Equipe de Dilma comemora resultado de sorteio que dará à presidenciável oportunidade de responder por último duas vezes

A coordenação da campanha da petista Dilma Rousseff comemorou o sorteio da ordem das perguntas e respostas no primeiro debate entre os presidenciáveis, que acontece nesta quinta-feira, na TV Bandeirantes. Dilma será duas vezes a última a responder nos blocos em que os candidatos fazem perguntas entre si, considerado o mais delicado do debate.

O tucano José Serra, seu principal adversário, será o último apenas uma vez, no primeiro bloco, e ainda por cima responderá primeiro três vezes, duas delas nos blocos em que os candidatos perguntam entre si.
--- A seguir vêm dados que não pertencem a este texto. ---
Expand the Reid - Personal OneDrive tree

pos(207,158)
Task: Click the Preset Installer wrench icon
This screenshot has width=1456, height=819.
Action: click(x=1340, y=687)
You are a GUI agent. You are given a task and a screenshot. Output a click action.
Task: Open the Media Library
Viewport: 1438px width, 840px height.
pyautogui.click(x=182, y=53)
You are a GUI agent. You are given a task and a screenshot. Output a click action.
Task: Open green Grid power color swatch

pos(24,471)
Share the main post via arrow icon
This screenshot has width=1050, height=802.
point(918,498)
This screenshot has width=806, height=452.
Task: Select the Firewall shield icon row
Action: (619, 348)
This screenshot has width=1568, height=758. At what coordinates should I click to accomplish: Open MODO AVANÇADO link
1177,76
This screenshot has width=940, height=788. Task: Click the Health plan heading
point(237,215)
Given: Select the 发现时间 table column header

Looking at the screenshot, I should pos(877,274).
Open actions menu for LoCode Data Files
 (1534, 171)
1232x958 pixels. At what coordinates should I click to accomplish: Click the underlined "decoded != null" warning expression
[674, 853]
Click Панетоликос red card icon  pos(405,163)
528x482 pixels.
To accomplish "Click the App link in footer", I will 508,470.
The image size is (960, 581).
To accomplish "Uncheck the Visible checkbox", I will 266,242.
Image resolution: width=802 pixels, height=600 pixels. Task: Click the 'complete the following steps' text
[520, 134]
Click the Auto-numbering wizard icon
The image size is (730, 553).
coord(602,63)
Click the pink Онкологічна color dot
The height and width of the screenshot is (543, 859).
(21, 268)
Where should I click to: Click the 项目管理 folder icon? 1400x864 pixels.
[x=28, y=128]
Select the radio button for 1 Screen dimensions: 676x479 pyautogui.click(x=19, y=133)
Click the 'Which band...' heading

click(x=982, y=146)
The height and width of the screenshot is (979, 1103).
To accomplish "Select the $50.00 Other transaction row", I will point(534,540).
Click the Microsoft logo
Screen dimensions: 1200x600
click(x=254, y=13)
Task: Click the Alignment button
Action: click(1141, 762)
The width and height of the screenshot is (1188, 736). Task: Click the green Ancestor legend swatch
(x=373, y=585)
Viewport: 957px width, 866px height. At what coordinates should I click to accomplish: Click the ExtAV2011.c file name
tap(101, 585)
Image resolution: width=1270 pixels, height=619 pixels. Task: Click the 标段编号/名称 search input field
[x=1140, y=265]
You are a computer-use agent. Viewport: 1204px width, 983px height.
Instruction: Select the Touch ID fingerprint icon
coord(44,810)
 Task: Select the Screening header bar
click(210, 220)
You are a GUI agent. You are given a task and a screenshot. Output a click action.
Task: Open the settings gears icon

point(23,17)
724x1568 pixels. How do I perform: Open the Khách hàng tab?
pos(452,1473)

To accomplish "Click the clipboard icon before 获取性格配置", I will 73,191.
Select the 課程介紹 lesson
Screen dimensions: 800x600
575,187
Dilma está se preparando desde a manhã desta quarta-feira para o debate. O principal foco de atenção da equipe petista é fazer com que a candidata adeque tanto as perguntas quanto as respostas no tempo combinado. Além disso ela tem revisado números e checado dados do governo.

Fazem parte da equipe de treinamento o marqueteiro João Santana, os coordenadores Antonio Palocci, José Eduardo Dutra, José Eduardo Cardozo e Rui Falcão, além da jornalista Olga Curado, especialista em expressão corporal.

Pelo sorteio, o debate da Band seguirá o seguinte roteiro:

- No primeiro bloco o mediador faz uma pergunta comum a todos os candidatos. Plínio de Arruda Sampaio (PSOL) será o primeiro a responder seguido de Marina Silva (PV), Dilma e Serra.

- Na sequência virão as perguntas de candidato para candidato. Um dos postulantes faz uma pergunta e escolhe outro para responder. Cada candidato responderá no máximo duas perguntas.

- Serão três rodadas de debate direto. Na primeira a ordem é Serra, Marina, Plínio e Dilma. Na segunda, Serra, Plínio, Marina e Dilma. Na terceira, Marina, Dilma, Serra e Plínio.

- Depois, jornalistas fazem uma pergunta para cada candidato e indicam outro para comentar. A ordem é Dilma, Serra, Marina e Plínio. Por último, serão feitas as considerações finais, seguindo a ordem Serra, Dilma, Marina e Plínio.

A disposição dos candidatos no palco também foi definida por sorteio. Da esquerda para a direita: Serra, Marina, o mediador, Dilma e Plínio.